“If you ain’t sights!” Harper cackled upon seeing them. He slapped his thigh in glee. “You look like a couple o’ stupid mud turtles!”
“Fool!” rasped Sweeper Joe. “Don’t you have sense enough to figure what will happen if that girl gets away from us?”
“You ain’t goin’ back to no job at the Gandiss factory. Nor Clayton neither!”
“It’s a lot more serious than that!” Joe snapped. He guided the boat alongside Harper’s craft. “Why do you think I took that job in the first place, and spent better than two years studyin’ the Gandiss factory layout? I lined up the employes we could get to go along with us, got everything organized—and now this gal has to bust up the show just as the profits begin to roll in!”
“Better pipe down,” Harper warned curtly. “She can hear you, and so can everyone else on the river.”
“What’s the difference?” Joe argued in disgust. “We’re through.
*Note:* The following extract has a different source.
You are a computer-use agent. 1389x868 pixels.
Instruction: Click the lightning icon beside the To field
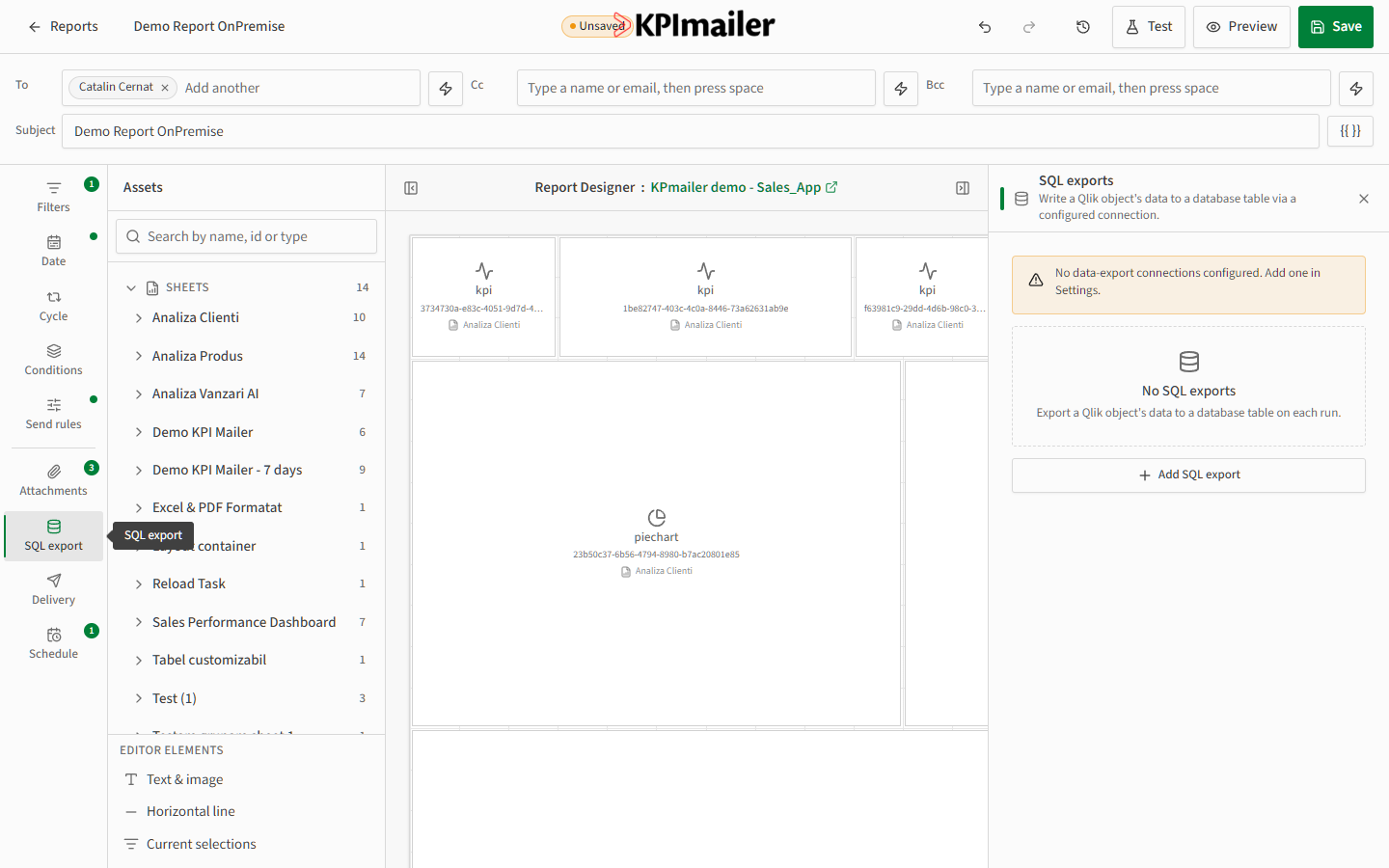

I’m gettin’ out of this town tonight!”
“Me with you,” added Clark Clayton. “Ever since Gandiss put detectives on the job, I figured the game was gettin’ too dangerous.”
Now it was Claude Harper who lost his temper. “Hold on,” he said warningly. “It’s all right for you guys to blow town, but what about me and the wife?”
“You can do what you please,” Joe retorted.
“We got your brass cached in our basement. If the cops should find it there, we’d take the rap.”